Durch das Fehlen des Wiederverwertungsenzyms HGPRT kommt es zu Störungen im Purinstoffwechsel. Im Normalfall werden die Purinbasen zu 90% über den sog. Salvage Pathway recyclet und wieder zu fertigen Purinnukleotiden verarbeitet. Dabei helfen zwei Enzyme, die anfallende Purinbasen aus der Nahrung oder aus dem Abbau der Nukleotide, zusammen mit Phosphoribosylpyrophosphat (PRPP) zu Purinnukleotiden resynthetisieren. Die Adenin-Phosphoribosyltransferase (APRT) setzt Adenin zusammen mit PRPP wieder zu Adenosinmonophosphat (AMP) um. Die Hypoxanthin-Guanin-Phosphoribosyltransferase (HGPRT) setzt Guanin bzw. Hypoxanthin, wieder zu Guanosinmonophosphat (GMP) bzw. Inosinmonophosphat (IMP) um.

Beim Lesch-Nyhan-Syndrom ist diese Möglichkeit, Purinbasen zu verstoffwechseln, gestört. Aufgrund des Gendefekts fehlt die HGPRT. Die Purinbasen Hypoxanthin und Guanin können nicht wieder in die entsprechenden Nucleosidmonosphosphate (IMP, GMP) umgewandelt werden. Die Folge ist eine Anreicherung der Purinbasen im Blut, die dann über die Xanthinoxidase zu schlecht wasserlöslicher Harnsäure oxidiert werden. Sobald nun die Harnsäureproduktion die Ausscheidungsfähigkeit der Nieren überschreitet, steigt der Harnsäurespiegel im Blut und im Gewebe an - es kommt zur Hyperurikämie. Die Ablagerung von Harnsäurekristallen an verschiedenen Körperstellen kann sich im Krankheitsbild der Gicht manifestieren.

Bei der Geburt zunächst symptomlos, äußert sich die Störung nach sechs bis acht Wochen durch erhöhte Brechneigung und nach ca. zehn Monaten durch Hyperurikämie, eingeschränktem Bewegungsdrang und geistiger Retardierung. Aufgrund der Symptomatik kann das Lesch-Nyhan-Syndrom in verschiedene Schweregrade eingeteilt werden:

• In der milderen Form sind Erhöhungen des Harnsäurespiegels, die später in das Krankheitsbild der Gicht übergehen können, zu beobachten.
• Bei der stärkeren Form sind neben der Hyperurikämie bereits Tendenzen zum selbstverletzenden Verhalten (Autoaggression) erkennbar.

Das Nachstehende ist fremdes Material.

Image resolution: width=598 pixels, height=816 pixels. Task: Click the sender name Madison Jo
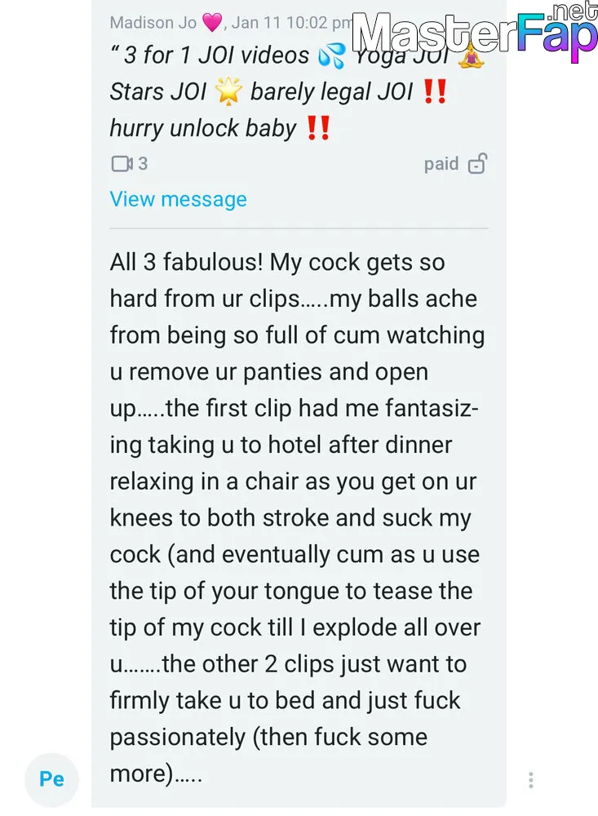point(153,22)
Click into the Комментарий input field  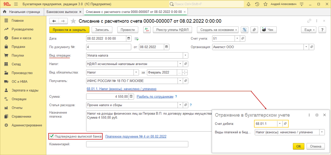pyautogui.click(x=137, y=144)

Dabei ist zu beobachten, dass die meisten Kinder bei der Verstümmelung der Extremitäten eine Seitenpräferenz haben.
• Die schwerste Form der Erkrankung ist gekennzeichnet durch multiple neurologische Störungen (z.B. Hypotonie, Dystonie, Choreoathetose, Spastizität, Hyperreflexie) sowie eine starke Neigung zur Selbstverstümmelung (Mutilation), insbesondere an Lippen und Fingern. Im Unterschied zu den beiden anderen Formen sind bei der schwersten Form starke geistige Entwicklungsrückstände im Sinne einer Retardierung diagnostizierbar.

Eine Diagnosestellung erfolgt über die klinischen Symptome und biochemisch über die Messung der HGPRT-Aktivität. Auch ein direkter molekulargenetischer Nachweis der Erkrankung durch Sequenzanalyse der mRNA ist möglich.

Eine Behandlung der Krankheit ist derzeit nicht möglich. Lediglich der erhöhte Harnsäurespiegel und die Begleitsymptome (Nervenschädigungen, Infektionen etc.) können therapiert werden. Dazu verwendet man Hemmstoffe der Xanthin-Oxidoreduktase. Das Medikament Allopurinol ist ein solcher Hemmstoff, der auch bei Patienten mit Gicht eingesetzt wird.

Dadurch werden die Purinbasen zwar nicht recyclet, jedoch auch nicht weiter zur Harnsäure abgebaut, deren übermäßige Ansammlung ja die Symptome des Lesch-Nyhan-Syndroms verursacht. Weiter ist eine purinarme Ernährung (kein Fleisch) zu empfehlen.

In besonders schweren Fällen führt die Krankheit bereits im Kindes- oder Jugendalter zum Tode.